(Items listed in a dataset)

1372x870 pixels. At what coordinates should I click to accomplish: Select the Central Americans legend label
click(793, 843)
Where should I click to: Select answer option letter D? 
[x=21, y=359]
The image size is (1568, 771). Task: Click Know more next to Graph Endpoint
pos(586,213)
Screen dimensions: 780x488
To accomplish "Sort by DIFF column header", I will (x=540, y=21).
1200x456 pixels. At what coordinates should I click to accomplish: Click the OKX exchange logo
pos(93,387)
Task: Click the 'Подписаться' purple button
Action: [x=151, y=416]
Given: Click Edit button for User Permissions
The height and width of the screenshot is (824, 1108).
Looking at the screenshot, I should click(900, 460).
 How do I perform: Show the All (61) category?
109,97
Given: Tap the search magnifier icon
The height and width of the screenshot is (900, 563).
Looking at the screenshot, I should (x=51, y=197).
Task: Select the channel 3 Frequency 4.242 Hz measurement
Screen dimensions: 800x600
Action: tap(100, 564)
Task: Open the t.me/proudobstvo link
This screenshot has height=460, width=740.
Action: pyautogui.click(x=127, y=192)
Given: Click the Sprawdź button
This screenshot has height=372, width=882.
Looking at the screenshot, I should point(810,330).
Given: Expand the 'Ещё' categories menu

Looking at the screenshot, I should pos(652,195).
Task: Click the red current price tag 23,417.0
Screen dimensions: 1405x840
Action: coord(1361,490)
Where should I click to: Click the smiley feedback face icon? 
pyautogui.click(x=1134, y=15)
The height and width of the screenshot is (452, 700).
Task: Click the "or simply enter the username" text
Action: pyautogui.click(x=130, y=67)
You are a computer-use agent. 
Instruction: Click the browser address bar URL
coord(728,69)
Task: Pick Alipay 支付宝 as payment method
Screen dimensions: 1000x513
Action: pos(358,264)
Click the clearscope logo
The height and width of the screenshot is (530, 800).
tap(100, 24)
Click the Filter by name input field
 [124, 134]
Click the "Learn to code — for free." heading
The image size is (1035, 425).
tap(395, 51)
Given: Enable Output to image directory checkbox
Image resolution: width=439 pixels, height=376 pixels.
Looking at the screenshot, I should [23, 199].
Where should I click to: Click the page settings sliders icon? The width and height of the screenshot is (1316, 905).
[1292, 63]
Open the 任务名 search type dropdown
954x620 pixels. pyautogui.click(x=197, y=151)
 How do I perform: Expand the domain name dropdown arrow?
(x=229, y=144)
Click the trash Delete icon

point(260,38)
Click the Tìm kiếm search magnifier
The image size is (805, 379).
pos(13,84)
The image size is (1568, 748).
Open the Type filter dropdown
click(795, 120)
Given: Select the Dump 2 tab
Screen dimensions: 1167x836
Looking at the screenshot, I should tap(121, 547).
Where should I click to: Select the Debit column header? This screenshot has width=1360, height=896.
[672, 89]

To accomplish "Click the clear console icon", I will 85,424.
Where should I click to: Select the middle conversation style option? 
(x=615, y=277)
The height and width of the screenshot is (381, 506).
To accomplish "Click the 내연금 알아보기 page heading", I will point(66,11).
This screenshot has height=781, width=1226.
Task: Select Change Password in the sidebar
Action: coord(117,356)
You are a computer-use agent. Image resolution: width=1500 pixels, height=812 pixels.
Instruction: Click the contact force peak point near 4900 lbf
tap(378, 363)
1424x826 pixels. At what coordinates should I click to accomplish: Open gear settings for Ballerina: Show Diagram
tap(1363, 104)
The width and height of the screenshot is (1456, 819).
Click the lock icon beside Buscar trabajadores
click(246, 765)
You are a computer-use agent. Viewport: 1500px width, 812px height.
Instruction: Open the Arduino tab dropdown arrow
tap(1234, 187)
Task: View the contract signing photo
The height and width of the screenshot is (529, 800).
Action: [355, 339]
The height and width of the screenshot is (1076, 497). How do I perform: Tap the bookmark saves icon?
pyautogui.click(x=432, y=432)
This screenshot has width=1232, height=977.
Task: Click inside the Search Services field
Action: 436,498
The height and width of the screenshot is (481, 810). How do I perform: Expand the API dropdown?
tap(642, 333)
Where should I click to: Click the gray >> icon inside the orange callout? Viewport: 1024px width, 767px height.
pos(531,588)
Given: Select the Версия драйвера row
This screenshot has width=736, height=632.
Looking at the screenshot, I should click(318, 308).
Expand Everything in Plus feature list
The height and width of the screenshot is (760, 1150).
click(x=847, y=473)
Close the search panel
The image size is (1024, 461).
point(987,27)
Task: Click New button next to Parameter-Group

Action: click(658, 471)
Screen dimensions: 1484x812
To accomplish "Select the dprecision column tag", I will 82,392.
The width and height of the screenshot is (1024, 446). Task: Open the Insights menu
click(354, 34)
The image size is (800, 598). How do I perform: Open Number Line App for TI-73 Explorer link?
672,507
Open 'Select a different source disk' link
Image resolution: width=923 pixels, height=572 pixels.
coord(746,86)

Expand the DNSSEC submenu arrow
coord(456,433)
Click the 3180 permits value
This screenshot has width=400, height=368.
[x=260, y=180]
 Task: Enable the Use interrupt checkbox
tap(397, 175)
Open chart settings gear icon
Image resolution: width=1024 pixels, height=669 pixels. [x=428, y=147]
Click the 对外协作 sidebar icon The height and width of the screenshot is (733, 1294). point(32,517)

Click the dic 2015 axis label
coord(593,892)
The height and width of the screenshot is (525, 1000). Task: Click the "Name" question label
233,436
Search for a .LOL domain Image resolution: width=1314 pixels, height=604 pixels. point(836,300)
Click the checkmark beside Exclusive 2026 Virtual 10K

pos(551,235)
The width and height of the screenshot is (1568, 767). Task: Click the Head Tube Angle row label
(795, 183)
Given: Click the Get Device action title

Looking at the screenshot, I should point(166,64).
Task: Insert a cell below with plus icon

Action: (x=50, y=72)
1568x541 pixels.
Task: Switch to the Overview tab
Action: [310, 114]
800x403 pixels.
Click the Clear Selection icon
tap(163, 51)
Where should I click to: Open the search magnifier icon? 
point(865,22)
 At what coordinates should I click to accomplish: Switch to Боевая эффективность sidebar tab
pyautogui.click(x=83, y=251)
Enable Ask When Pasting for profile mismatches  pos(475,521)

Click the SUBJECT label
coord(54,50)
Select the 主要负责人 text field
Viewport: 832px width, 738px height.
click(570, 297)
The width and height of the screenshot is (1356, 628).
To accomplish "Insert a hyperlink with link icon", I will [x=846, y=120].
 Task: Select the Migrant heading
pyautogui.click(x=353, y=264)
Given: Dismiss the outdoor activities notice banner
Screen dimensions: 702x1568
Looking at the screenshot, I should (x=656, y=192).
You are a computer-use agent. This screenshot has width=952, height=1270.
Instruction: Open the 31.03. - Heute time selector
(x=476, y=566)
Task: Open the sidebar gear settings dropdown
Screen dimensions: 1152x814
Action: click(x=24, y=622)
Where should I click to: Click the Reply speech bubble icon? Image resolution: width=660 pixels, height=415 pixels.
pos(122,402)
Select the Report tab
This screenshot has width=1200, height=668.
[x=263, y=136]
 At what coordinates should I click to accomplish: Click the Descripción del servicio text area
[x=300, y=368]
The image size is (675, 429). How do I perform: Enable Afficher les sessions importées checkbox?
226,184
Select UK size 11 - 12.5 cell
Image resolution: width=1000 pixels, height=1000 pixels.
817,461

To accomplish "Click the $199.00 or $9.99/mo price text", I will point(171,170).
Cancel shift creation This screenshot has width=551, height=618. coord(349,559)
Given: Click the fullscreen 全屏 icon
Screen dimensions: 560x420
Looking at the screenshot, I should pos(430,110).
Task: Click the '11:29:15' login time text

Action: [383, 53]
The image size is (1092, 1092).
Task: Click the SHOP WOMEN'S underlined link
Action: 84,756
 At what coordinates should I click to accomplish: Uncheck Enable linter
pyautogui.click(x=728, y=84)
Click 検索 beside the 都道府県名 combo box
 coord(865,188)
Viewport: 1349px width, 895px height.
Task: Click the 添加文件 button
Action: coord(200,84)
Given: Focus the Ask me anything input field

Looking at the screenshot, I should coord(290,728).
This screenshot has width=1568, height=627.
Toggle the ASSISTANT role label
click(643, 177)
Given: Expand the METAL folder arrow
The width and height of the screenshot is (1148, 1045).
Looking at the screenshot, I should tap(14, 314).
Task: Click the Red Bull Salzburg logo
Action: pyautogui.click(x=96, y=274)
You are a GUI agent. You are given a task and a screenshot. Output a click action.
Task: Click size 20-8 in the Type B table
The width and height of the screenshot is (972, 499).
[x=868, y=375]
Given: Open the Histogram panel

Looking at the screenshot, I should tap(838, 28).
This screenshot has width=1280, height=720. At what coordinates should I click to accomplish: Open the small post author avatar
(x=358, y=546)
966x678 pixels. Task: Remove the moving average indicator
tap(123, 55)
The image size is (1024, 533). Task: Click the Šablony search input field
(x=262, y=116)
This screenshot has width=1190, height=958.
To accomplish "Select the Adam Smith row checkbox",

# WHAT THE EXERCISE ASKS
Give back, word for word, only the lines above from the line holding "You are a computer-use agent. Image" to the line holding "Given: Select the Версия драйвера row", both included.

# ANSWER
You are a computer-use agent. Image resolution: width=1500 pixels, height=812 pixels.
Instruction: Click the contact force peak point near 4900 lbf
tap(378, 363)
1424x826 pixels. At what coordinates should I click to accomplish: Open gear settings for Ballerina: Show Diagram
tap(1363, 104)
The width and height of the screenshot is (1456, 819).
Click the lock icon beside Buscar trabajadores
click(246, 765)
You are a computer-use agent. Viewport: 1500px width, 812px height.
Instruction: Open the Arduino tab dropdown arrow
tap(1234, 187)
Task: View the contract signing photo
The height and width of the screenshot is (529, 800).
Action: [355, 339]
The height and width of the screenshot is (1076, 497). How do I perform: Tap the bookmark saves icon?
pyautogui.click(x=432, y=432)
This screenshot has width=1232, height=977.
Task: Click inside the Search Services field
Action: 436,498
The height and width of the screenshot is (481, 810). How do I perform: Expand the API dropdown?
tap(642, 333)
Where should I click to: Click the gray >> icon inside the orange callout? Viewport: 1024px width, 767px height.
pos(531,588)
Given: Select the Версия драйвера row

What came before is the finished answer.